> [What is expected]
An exact copy of all the data is required, with pictures left out.
= = = = = = =
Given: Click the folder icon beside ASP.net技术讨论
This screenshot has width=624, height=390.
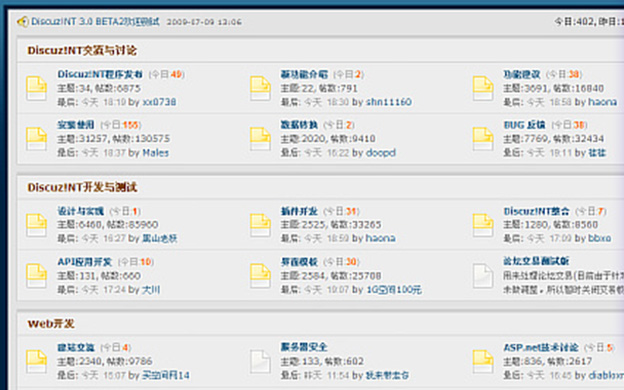Looking at the screenshot, I should tap(483, 361).
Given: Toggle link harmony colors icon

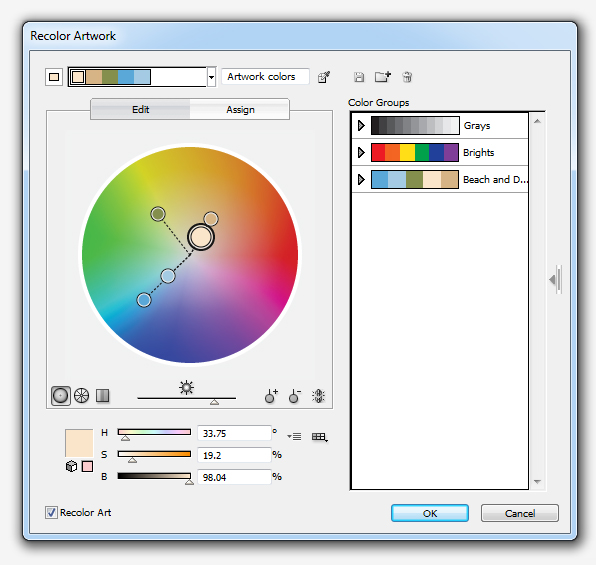Looking at the screenshot, I should coord(319,396).
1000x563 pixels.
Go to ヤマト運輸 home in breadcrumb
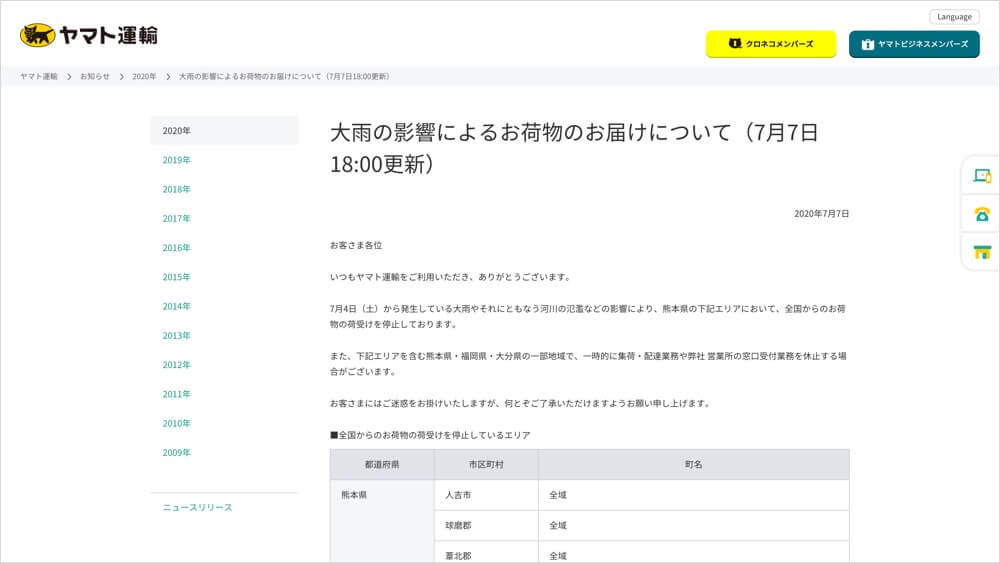coord(39,76)
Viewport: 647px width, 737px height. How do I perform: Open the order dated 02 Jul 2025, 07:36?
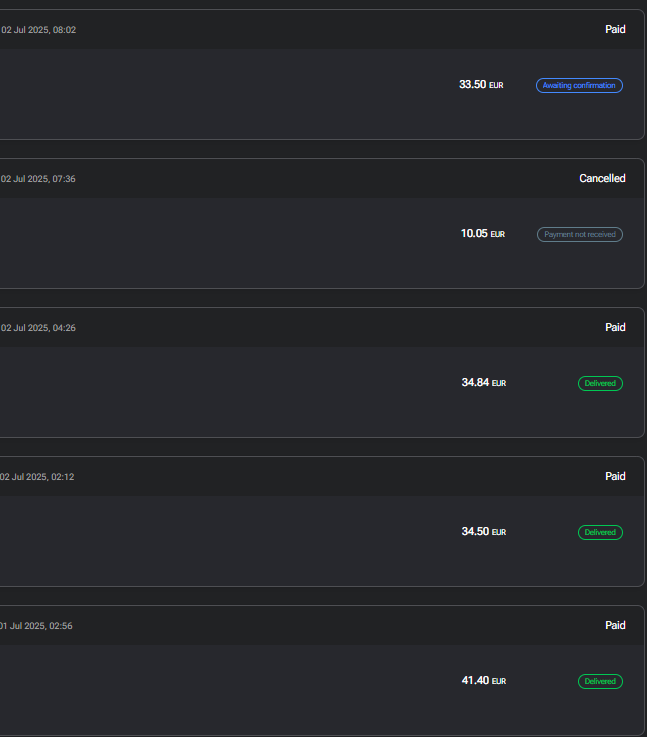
= = = = = = =
> [Answer to the exercise]
Given: Click the folder icon beside ASP.net技术讨论
This screenshot has width=624, height=390.
Looking at the screenshot, I should tap(483, 361).
Given: Toggle link harmony colors icon

Looking at the screenshot, I should coord(319,396).
1000x563 pixels.
Go to ヤマト運輸 home in breadcrumb
coord(39,76)
Viewport: 647px width, 737px height. How do I perform: Open the order dated 02 Jul 2025, 07:36?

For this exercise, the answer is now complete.